What is needed is an exact copy of every record.

--- GIVEN DATA Enclosed Below ---

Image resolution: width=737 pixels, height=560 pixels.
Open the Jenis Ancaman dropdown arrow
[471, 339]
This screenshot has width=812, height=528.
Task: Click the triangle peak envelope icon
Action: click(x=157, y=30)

--- End of Enclosed GIVEN DATA ---

YOUR RESPONSE.
Image resolution: width=737 pixels, height=560 pixels.
Open the Jenis Ancaman dropdown arrow
[471, 339]
This screenshot has width=812, height=528.
Task: Click the triangle peak envelope icon
Action: click(x=157, y=30)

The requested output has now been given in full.